Problem setting up Llama-2 in Google Colab - Cell-run fails when loading checkpoint shards


I'm trying to use Llama 2 chat (via hugging face) with 7B parameters in Google Colab (Python 3.10.12). I've already obtain my access token via Meta. I simply use the code in hugging face on how to implement the model along with my access token. Here is my code:

!pip install transformers
 
from transformers import AutoModelForCausalLM, AutoTokenizer
import torch

token = "---Token copied from Hugging Face and pasted here---"

tokenizer = AutoTokenizer.from_pretrained("meta-llama/Llama-2-7b-chat-hf", token=token)
model = AutoModelForCausalLM.from_pretrained("meta-llama/Llama-2-7b-chat-hf", token=token)

It starts downloading the model but when it reaches Loading checkpoint shards: it just stops running and there is no error:

enter image description here


Solution

  • The issue is with Colab instance running out of RAM. Based on your comments you are using basic Colab instance with 12.7 Gb CPU RAM.

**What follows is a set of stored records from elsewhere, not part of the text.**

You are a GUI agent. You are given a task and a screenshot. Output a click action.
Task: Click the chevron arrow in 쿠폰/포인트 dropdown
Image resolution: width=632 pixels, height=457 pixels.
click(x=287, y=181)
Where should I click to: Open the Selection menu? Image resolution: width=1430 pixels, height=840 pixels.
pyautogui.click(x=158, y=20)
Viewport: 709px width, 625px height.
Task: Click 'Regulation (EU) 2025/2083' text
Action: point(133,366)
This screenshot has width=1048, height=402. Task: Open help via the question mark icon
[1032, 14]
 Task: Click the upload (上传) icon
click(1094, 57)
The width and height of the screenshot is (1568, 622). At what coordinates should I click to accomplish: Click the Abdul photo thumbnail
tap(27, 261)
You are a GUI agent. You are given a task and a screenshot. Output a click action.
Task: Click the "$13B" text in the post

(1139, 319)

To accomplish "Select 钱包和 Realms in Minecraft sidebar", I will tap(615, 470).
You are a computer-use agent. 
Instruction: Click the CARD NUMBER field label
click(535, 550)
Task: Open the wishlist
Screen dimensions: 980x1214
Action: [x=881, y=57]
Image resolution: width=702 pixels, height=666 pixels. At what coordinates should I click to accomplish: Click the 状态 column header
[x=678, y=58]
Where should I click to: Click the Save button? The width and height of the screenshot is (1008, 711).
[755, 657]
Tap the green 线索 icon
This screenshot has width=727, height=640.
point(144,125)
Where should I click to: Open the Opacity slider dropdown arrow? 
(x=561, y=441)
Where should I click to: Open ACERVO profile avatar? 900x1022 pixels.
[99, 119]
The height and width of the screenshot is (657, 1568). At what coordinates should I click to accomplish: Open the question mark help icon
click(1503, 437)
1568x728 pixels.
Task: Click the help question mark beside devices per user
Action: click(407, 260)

    For LLama model you'll need:

    • for the float32 model about 25 Gb (but you'll need both cpu RAM and same 25 gb GPU ram);
    • for the bfloat16 model around 13 Gb (and still not enough to fit basic Colab Cpu instance, given that you'll also need to calculation on the model);

    Check this link for the details on the required resources: huggingface.co/NousResearch/Llama-2-7b-chat-hf/discussions/3

    Also if you want only to do inference (predictions) on the model I would recommend to use it's quantized 4bit or 8bit versions. Both can be ran on CPU and don't need a lot of memory.